— Постойте, братцы! — озабоченно кричал Поль, тараща глаза. — Я схожу за носилками. Иначе дело не пойдет, мы его помнем.
Леклер, тощая обезьяна в комбинезоне, но в серой шляпе-котелке, опершись на плечо своего друга Серюзье, прозванного Летучий Лопух по причине его постоянно ошалелого вида, начал балагурить:
— Потерпеть, любезный, надо, пока тебя на флаге вытащат. Чтоб ты не скучал, расскажу тебе историю. Мои последние дела с легавыми. Опять же из-за дружка-приятеля. Консьерж его невзлюбил, такая сволочь — перед жильцами с деньгой на брюхе ползает и скотина скотиной с пролетарием, что объедки подбирает! Со свету сживал дружка моего, что, мол, тот, как притащится ночью, не откликается ему, молчит. Ну, думаю, погоди. В два часа ночи выпрягаю какую-то клячу и тащу ее в подъезд и эдаким замогильным голосом объявляю: «Лошадь». Потом, сами понимаете, потихонечку смылся…
Бомбардир поглядел на Леклера и Серюзье, даже не пожав плечами, окинул сверху царственным взглядом «пеликанов» и приказал:
— Пусть мне принесут «Юманите».
И снова замолк, пока не оказался на носилках.
Над хребтом Сьерры показался маленький круглый дымок. Стаканы подпрыгнули, и за десятую долю секунды до оглушительного взрыва раздался звон чайных ложечек: в конце улицы упал первый снаряд. Потом на стол свалилась черепица с крыши, покатились стаканы, послышался топот бегущих ног: должно быть, второй снаряд упал посередине улицы. Крестьяне с оружием бросились в кафе, речь их была тороплива, но взгляд настороженный.
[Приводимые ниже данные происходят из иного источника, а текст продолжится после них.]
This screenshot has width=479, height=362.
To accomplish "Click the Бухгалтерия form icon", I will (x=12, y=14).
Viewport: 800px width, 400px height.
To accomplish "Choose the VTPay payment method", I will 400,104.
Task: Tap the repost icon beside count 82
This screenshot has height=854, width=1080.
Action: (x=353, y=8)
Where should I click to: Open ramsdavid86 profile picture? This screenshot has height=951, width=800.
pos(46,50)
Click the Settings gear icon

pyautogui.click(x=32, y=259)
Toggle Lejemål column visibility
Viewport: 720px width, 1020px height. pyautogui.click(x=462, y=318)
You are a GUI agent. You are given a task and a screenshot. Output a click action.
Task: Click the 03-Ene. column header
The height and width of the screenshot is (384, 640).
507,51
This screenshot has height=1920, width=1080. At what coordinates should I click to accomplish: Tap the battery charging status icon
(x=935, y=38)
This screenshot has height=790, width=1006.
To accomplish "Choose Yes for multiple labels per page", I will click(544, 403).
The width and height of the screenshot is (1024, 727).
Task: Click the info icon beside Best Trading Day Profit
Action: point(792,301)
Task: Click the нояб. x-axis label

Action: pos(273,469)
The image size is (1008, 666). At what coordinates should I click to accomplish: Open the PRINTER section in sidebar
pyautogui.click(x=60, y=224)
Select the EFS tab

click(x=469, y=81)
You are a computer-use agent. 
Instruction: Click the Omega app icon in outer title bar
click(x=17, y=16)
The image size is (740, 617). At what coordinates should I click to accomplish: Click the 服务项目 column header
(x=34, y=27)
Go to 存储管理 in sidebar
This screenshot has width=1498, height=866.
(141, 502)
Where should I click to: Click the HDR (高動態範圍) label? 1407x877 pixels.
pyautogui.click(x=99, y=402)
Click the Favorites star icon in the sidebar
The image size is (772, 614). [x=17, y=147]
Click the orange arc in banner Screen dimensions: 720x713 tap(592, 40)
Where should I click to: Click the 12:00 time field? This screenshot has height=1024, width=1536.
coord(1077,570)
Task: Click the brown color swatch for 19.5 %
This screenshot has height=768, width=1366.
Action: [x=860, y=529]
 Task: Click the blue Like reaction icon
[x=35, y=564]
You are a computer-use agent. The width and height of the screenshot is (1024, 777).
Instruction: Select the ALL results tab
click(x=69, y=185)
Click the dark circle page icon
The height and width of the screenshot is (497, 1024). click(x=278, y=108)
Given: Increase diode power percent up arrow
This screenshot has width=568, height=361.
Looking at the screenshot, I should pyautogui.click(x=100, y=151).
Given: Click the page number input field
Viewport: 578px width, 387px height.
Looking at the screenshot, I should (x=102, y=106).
От третьего снаряда (в десяти метрах) разлетелись стекла больших окон, осколки посыпались на лица застывших вдоль стен людей, опоясанных патронташами.
Один осколок врезался в забрызганную киноафишу.
Еще взрыв. За ним другой, гораздо дальше, на этот раз слева; теперь над всей деревней стоял крик. Мануэль держал в руке орех. Стиснув его двумя пальцами, он поднял руку. Взорвался еще снаряд, ближе.
— Вот так! — сказал Мануэль, показывая расколотый орех (он его раздавил пальцами).
— Что же это такое? — спросил один из крестьян вполголоса, чтобы не привлечь снаряды. — Что будем делать?
Никто не ответил. Рамос был в бронепоезде. Все оставались в комнате и то выходили на середину, то жались к стене в ожидании следующего снаряда.
— Нечего нам тут делать, — сказал торопливым шепотом папаша Барка. — Торчать здесь — с ума сойти можно… Врезать им надо как следует…
Мануэль внимательно посмотрел на него: голос не внушал ему доверия.
— На площади есть грузовики, — сказал он.
— Водить умеешь?
— Да.
— И тяжелый грузовик тоже?
— Да.
— Ребята! — заорал Барка.
Взрыв. Такой силы, что все плашмя бросились на пол; когда они поднялись, у дома напротив уже не было фасада. Только балки стропил еще валились в пустоту и звенел телефон.
— Есть грузовики, — повторил Барка. — Едем и набьем им морды.
И тотчас все сразу:
— Валяй!
— Нас всех уложат!
— Приказа нет!
— Черт бы вас побрал, сучьи дети!
— Вот тебе приказ: иди к грузовикам, вместо того чтобы орать!
Мануэль и Барка выбежали. Почти все последовали за ними. Все лучше, чем оставаться здесь. Еще снаряды. Позади шли отставшие, те, кто ценил благоразумие.
Человек тридцать вскарабкались на грузовик. Снаряды падали на окраине деревни. Барка понял, что фашистским артиллеристам видна деревня, но не видно, что в ней происходит (пока самолетов в воздухе не было). Грузовик тронулся, нагруженный людьми, размахивавшими ружьями. Пением «Интернационала» они заглушали скрежет сцепления.
Крестьяне знали Мануэля еще с тех пор, как Рамос вел пропаганду на Сьерре. Они относились к Мануэлю со сдержанной симпатией, усиливавшейся по мере того, как он обрастал щетиной, и его несколько массивное лицо римлянина со светло-зелеными глазами, глядящими из-под очень черных бровей, превращалось в лицо матроса-средиземноморца.